THE PROBLEM - Please copy out the entries until you have copied the line that contains "Open the debug", beginning with the first line.

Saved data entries
---------------
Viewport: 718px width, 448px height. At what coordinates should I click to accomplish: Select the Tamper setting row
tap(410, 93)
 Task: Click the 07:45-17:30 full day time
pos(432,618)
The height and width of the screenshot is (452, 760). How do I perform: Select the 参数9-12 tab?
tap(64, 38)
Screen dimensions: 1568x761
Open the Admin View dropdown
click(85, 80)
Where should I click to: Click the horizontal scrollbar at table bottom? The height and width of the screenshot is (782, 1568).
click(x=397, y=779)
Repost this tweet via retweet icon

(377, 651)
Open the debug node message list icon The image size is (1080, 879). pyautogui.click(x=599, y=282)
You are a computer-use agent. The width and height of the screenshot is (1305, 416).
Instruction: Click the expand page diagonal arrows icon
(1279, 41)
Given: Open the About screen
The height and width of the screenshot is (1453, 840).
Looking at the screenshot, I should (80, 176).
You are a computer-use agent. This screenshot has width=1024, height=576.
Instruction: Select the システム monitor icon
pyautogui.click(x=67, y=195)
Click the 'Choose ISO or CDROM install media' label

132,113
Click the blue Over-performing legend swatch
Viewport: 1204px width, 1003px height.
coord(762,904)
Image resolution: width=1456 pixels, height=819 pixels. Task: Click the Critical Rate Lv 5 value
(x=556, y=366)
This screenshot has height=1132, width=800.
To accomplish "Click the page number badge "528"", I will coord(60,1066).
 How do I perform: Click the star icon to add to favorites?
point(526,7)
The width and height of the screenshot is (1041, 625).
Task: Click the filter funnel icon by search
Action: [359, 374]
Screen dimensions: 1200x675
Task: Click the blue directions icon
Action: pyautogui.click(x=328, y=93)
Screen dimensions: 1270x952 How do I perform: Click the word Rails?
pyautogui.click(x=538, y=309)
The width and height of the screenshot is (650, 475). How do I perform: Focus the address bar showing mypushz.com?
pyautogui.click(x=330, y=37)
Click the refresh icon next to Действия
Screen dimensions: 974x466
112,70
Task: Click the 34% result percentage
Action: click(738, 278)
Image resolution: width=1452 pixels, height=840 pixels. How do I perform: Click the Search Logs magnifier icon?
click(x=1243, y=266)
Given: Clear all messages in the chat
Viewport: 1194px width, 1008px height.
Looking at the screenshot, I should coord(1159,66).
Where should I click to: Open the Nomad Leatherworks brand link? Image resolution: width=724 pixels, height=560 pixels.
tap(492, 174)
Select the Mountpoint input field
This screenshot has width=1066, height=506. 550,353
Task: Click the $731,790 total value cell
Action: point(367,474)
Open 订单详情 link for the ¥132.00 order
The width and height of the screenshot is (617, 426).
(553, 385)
---------------
RESULT BELOW -
Viewport: 718px width, 448px height. At what coordinates should I click to accomplish: Select the Tamper setting row
tap(410, 93)
 Task: Click the 07:45-17:30 full day time
pos(432,618)
The height and width of the screenshot is (452, 760). How do I perform: Select the 参数9-12 tab?
tap(64, 38)
Screen dimensions: 1568x761
Open the Admin View dropdown
click(85, 80)
Where should I click to: Click the horizontal scrollbar at table bottom? The height and width of the screenshot is (782, 1568).
click(x=397, y=779)
Repost this tweet via retweet icon

(377, 651)
Open the debug node message list icon The image size is (1080, 879). pyautogui.click(x=599, y=282)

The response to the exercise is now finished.